** start Supplied passage **

Julian Bethwaite (born 14 July 1957) is an Australian, Sydney-based skiff sailor and sailboat designer. He wrote one chapter of his father Frank's book, Higher Performance Sailing.

Skiff sailing 
Bethwaite started sailing 18ft skiffs in 1974 crewing on KB, before moving on to the boats 9Sports, Singapore Airline, and Mutual Acceptance. Bethwaite won his first 18 ft Skiff World Championship as crew in 1987 and again as skipper in 1990 and 1992. He held several positions relating to the 18 ft class, including secretary of NSW 18 ft Skiff Sailing League, manager of the Super Skiff Series, and Skiff Grand Prix. At this time, Grand Prix Sailing was covered on TV. Internationally, his partnership with Alex Gad developed media driven sailing events throughout Europe, the U.S., and Mexico that resulted in three Sport-Tel awards.

Sailboat designs
In 1980 based on a stretched Tasar Dinghy hull, he designed the first of the trilogy of Prime Computer 18 ft skiffs. It had a crew of two rather than the usual three which made sailing the boat difficult when handling the spinnaker pole and its complex wire bracing. It was this complexity that made Bethwaite design the Prime Mk2 with a fixed bowsprit and asymmetric spinnaker. To keep the weight down, the hull was made of balsa wood and weighed just 130 pounds (60kgs).

** end Supplied passage **
** start Material shown **

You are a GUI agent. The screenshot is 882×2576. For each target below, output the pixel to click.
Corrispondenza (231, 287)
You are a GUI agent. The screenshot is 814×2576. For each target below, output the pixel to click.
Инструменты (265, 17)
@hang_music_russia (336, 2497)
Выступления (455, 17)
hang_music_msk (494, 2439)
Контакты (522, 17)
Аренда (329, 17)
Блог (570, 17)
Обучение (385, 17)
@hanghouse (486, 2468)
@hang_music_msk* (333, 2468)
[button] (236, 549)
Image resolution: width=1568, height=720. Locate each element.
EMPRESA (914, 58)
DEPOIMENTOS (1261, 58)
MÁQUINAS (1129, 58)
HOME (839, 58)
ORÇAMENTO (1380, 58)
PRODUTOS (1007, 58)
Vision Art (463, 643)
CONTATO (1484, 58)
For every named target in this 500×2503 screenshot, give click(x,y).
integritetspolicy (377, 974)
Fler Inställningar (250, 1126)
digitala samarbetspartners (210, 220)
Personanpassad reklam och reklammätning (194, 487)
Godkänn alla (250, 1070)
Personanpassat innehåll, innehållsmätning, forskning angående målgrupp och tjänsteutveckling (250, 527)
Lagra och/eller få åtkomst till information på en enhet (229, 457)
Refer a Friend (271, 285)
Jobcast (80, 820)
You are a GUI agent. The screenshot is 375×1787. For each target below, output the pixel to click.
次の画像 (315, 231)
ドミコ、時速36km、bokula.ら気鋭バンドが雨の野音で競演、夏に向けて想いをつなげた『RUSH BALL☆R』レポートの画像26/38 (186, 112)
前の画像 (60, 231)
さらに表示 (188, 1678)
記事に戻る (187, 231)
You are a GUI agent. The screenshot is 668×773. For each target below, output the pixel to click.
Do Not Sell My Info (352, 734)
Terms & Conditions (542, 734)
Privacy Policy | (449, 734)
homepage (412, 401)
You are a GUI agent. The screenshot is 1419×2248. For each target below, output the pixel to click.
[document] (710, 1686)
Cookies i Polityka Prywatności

** end Material shown **

**Set exercise A:**
Print the passage of the Julian Bethwaite text starting with "Julian Bethwaite (born" and going on through "Higher Performance Sailing.".
**Set exercise B:**
Answer these questions using the Julian Bethwaite text:
(i) In what year did Bethwaite start sailing 18ft skiffs?
(ii) In which years did he win the 18 ft Skiff World Championship as skipper?
(iii) How many crew did the first Prime Computer 18 ft skiff have?
**Set exercise C:**
Continue the Julian Bethwaite text past its final sentence.

**Final result A:**
Julian Bethwaite (born 14 July 1957) is an Australian, Sydney-based skiff sailor and sailboat designer. He wrote one chapter of his father Frank's book, Higher Performance Sailing.

**Final result B:**
(i) 1974
(ii) 1990 and 1992
(iii) Two

**Final result C:**
Prime Mk3 was also made of balsa wood, had a wingspan of 26 ft, and weighed just 99 pounds (45kgs). This was later used to make a plug for the standardized B18 class.

In 1994, Bethwaite designed the 49er which was a new high performance skiff. In 1996, it was one of 15 entries considered by the ISAF selection competition for the upcoming 2000 Sydney Olympics.
 The Olympic committee selected the 49er. From the 2000 Olympics and onwards, the 49er sailed with country flag designs covering the entire spinnaker, making it clear which boat was which.

In 1998, the smaller 29er was designed for the international youth market. The 29er has been given International Class status In 2004, he worked with Martin Billoch and Chris Mitchell to design the SKUD 18, a ballasted skiff for disabled sailors. From 2008 through 2016 this boat has been raced at the Paralympic Games.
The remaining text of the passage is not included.